Allocative Efficiency is the role of the PCT. That is to ensure that the finances and the patients are allocated to the institution that is best able to provide the health care. Matthew Swindells from Tribal reckoned that at any one time 30-40% of the people who were in hospital should not be there. This is a lot of people and a lot of money. Some should have been discharged quicker and some should not have been in there at all.

We have known this. PCTs have know this for some time. Yet still  every PCT in that room had increased their acute spend last year, They had almost certainly had plans to reduce it, but failed.

If this continues for 2009/10, 2010/11 and 2011/12 then the NHS will go bust. We all know that it’s got to be done, but the mechanics of making it happen seem to be mainly absent.

So for “Allocative Efficiency” read “stopping people from going into or staying in hospital unnecessarily” . This will be one of the main themes of my blog over the next few months.

The reforming visionaries One of the most oft quoted phrases in the conference was that “we should not waste a good crisis”. This phrase does of course have a certain relish to it. What we have not been able to change and confront when there has not been a crisis, the crisis will let us do. This has already started to happen. In recent years the DH, backed up by the Treasury has gone cold on tariffs.

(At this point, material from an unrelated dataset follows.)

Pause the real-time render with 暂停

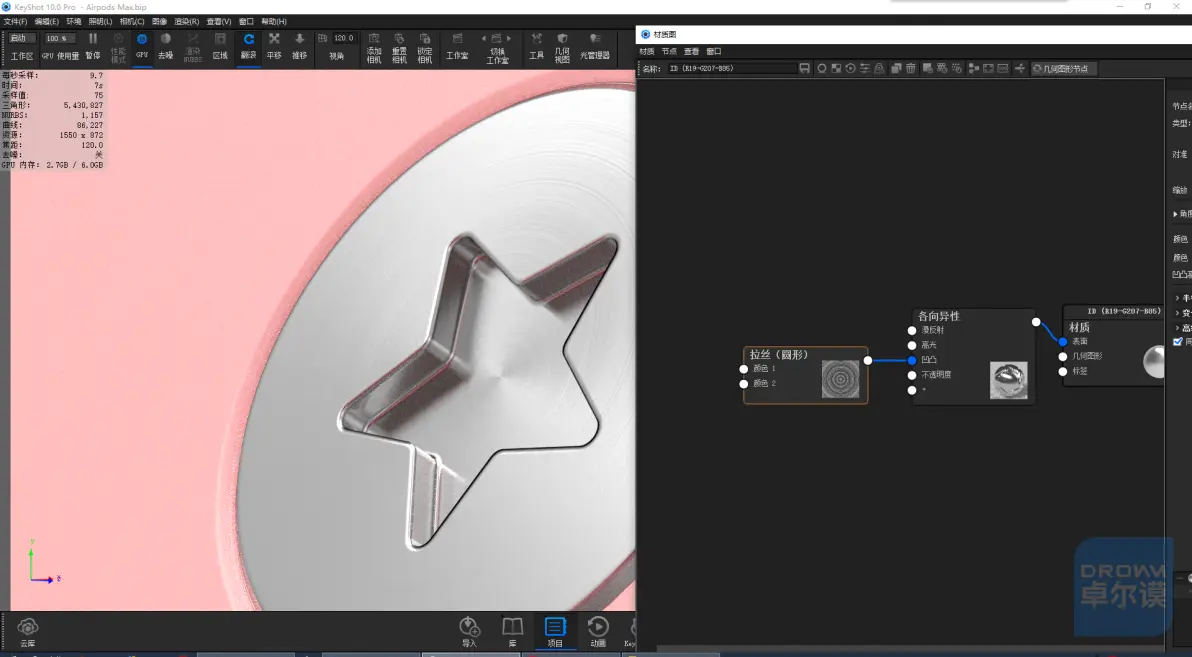(93, 46)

Her Majesty’s Treasury exists in two modalities. When it thinks about the private sector it thinks strongly of laissez-faire in the 18th century. Pricing and competition needs to be introduced, maintained and developed. But when it thinks of public expenditure it reaches back into its library to the 18th century. Here it likes control from HMT through the Department concerned all the way down to the person writing the checque. So it was never really in favour of such tricky things as prices and consumer choice in the public sector as these represented cut off points in the HMTs total control of the chain of command over their money.

Therefore one of the best moments of the last decade of battles with HMT about public service reform was when in the Budget book they said that following the billions that had been saved by the creation of pricing in secondary care, this would now happen in community health and mental health. When a sinner comes to the Lord we should all accept them with open arms, HMT has now come to accept prices within the NHS as a vehicle for improving value.

HMT is now facing a crisis, and that is forcing it to trip through 250 years to think of new incentives to get Value for Money out of  public expenditure. The crisis is not  being wasted.

People are looking very hard at the whole way in which value is created. For too long the model has been one where the only way in which value is created is by bringing a sick person into contact with a health professional or their technology. It is this change that will form of the main part of my blog for the next few months.